6 replies on “Protest spokesman silenced by Burien Mayor; then a teaching session”

  1. Burien Officers are ‘Beating’ people in holding cells?
    I have met, worked with & lived with them in my neighborhood.
    And the Brutality only gets told to someone outside of authority and outside of the neighborhood?
    turn off more than just the microphone. turn off the nonsense..

  2. Berkowitz is the star in her own personal side show. It’s not what’s best for Burien, it’s what’s best for Lauren. We are lucky to have her on the council so you know what not to vote for next time. Bringing up accusation with no facts at a meeting is petty and childish behavior of someone trying to make something out of nothing. He might as well brought up that he knows somebody that was tied up by a herd of Unicorns and beaten until he gave up the address of the purple tomato patch. Should the mayor let him continue with that rhetoric?

    1. Lauren Berkowitz continues her ongoing policy of not respecting the wishes of the residents and pushing her extremist agendas on the majority of us who are sick and tired of her unprofessional and counterproductive “lts about me and my agenda attitude” which is usually in opposition to the majority of the council who represent the majority of the residents.
      She only got elected because she failed to disclose her pro annexation stance.
      Where is the gag rule when you need it?

  3. I disagree with the speaker, but what he said was not abusive, just pretty much wrong. That is certainly not a precedent for speakers at the council meeting.
    To stop a speaker because he may become abusive is like arresting a pedestrian because he might jaywalk. It is a way to stop one with whom you disagree.
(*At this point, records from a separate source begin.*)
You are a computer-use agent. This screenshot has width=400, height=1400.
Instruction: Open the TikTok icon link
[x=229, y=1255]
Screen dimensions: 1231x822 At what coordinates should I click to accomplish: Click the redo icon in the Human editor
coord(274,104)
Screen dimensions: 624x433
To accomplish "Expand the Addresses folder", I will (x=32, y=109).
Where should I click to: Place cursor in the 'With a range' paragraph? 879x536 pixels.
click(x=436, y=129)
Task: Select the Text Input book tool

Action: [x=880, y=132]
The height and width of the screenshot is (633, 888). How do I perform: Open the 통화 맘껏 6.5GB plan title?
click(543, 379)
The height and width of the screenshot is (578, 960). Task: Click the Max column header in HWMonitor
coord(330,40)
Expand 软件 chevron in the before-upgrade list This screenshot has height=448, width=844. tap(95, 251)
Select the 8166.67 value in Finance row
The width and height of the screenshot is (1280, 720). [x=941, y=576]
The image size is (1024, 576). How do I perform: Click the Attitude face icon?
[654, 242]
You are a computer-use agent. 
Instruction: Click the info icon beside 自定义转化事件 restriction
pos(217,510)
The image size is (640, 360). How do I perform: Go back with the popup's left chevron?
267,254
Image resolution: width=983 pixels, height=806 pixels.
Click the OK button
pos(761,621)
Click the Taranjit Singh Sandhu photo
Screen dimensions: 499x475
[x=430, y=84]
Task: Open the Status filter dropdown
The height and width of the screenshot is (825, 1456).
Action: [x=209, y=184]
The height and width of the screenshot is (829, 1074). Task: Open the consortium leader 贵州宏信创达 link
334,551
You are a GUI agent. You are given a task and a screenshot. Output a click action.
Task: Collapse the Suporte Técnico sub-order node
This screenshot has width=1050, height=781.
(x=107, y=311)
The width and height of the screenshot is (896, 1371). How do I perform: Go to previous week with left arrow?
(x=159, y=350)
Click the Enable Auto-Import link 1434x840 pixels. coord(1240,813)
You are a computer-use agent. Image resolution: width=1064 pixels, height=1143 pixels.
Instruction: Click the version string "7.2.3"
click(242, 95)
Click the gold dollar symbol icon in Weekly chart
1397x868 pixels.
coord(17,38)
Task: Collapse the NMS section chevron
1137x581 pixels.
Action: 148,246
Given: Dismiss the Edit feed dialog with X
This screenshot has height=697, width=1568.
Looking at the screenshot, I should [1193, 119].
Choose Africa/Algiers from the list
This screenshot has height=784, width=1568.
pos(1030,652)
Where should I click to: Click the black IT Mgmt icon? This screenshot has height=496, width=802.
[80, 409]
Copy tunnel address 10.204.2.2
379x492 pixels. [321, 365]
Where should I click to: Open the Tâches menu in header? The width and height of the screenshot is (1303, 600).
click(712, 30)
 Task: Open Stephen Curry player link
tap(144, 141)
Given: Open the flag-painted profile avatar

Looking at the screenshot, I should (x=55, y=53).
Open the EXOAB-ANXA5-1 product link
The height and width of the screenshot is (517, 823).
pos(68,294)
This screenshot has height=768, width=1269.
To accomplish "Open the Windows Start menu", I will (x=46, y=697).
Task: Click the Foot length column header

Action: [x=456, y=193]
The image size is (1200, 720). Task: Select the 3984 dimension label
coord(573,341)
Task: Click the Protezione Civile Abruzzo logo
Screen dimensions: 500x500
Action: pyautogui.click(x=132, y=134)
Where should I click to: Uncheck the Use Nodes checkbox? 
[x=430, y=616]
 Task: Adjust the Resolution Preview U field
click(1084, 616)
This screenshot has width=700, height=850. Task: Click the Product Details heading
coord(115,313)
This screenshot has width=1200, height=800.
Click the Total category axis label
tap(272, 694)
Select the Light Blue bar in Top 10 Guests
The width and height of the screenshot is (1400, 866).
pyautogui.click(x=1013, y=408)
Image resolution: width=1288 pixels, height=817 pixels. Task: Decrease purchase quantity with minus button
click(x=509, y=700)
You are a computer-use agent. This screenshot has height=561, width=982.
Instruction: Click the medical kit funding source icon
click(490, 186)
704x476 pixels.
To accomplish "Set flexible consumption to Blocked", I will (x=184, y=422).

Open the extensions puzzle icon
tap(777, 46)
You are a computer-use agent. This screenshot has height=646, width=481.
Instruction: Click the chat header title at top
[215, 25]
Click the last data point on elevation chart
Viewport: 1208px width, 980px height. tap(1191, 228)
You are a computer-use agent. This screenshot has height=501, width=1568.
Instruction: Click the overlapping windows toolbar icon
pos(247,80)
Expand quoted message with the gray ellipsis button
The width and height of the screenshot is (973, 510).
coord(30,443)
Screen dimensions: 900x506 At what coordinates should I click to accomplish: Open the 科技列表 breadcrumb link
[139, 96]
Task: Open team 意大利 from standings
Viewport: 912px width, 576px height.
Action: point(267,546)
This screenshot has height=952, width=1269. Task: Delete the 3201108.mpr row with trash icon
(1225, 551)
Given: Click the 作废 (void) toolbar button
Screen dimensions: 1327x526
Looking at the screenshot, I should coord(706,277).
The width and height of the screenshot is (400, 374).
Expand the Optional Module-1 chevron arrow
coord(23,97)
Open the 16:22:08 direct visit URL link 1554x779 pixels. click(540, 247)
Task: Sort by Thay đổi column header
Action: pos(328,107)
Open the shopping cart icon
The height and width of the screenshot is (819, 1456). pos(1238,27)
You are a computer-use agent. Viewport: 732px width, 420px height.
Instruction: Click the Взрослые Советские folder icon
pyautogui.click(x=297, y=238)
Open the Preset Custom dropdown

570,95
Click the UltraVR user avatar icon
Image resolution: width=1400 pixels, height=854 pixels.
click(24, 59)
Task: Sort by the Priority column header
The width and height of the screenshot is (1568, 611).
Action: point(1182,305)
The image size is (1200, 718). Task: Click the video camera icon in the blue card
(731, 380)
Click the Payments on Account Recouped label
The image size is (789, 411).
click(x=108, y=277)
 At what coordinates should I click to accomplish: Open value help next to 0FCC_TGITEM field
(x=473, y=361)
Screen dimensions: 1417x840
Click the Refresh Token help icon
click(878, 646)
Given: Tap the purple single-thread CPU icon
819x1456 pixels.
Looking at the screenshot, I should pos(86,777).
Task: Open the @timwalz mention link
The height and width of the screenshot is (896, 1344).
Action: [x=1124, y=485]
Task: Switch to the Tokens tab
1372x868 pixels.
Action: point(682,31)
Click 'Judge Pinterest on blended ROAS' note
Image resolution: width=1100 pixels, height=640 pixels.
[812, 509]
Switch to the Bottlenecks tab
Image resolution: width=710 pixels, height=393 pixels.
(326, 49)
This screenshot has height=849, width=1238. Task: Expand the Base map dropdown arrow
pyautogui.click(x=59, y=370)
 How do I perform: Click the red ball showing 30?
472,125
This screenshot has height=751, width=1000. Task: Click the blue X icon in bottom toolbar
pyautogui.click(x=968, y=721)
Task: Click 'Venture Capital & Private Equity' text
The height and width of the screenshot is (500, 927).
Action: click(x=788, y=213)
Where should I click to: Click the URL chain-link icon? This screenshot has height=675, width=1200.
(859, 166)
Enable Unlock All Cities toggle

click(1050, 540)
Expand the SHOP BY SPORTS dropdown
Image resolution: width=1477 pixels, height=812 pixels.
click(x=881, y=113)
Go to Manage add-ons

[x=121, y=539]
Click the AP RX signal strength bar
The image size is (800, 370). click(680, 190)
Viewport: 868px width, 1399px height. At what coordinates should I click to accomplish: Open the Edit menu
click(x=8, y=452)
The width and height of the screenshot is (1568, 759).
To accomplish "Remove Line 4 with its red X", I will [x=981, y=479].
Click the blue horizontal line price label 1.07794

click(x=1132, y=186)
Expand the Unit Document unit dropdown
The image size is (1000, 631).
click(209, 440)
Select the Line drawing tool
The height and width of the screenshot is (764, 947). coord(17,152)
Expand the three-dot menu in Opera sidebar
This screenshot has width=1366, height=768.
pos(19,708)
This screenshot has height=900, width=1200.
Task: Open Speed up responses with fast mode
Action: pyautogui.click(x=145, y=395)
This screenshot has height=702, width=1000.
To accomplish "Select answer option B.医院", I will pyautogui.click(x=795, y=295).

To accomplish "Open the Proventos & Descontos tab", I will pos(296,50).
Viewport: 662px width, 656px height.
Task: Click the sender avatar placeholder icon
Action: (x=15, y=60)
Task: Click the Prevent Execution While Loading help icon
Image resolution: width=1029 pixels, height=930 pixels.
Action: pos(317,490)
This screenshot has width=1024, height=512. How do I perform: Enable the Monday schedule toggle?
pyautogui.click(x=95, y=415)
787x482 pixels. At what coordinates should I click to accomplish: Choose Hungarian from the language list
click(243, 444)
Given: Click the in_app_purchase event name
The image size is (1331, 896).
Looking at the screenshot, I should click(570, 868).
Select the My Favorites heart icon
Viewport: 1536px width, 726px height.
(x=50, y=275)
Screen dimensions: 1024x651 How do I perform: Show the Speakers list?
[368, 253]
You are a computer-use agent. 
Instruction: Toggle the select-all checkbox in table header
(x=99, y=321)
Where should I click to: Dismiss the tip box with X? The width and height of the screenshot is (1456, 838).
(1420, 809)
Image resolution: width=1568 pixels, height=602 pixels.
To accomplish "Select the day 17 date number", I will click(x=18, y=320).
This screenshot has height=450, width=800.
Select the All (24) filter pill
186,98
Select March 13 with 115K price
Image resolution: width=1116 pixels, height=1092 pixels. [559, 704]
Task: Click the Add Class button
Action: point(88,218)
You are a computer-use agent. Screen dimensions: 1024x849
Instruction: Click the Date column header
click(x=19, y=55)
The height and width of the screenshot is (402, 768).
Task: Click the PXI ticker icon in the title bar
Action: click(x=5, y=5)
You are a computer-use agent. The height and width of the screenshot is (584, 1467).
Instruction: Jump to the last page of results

That is an abuse of power.
    Why not post the rules for all to see rather than make them up to fit the mayor’s agenda?

  4. Where is the sign up list for people like myself who want to provide some much needed beat downs, this of course would only be verbal in nature and directed at the traitors of Burien who I blame for promoting crime, filth and disheveled mooching scumbags.

  5. In that I previously used the term “scumbags” at that may be a little rough I wish to replace it with – mobile community non contributing crime generating individuals.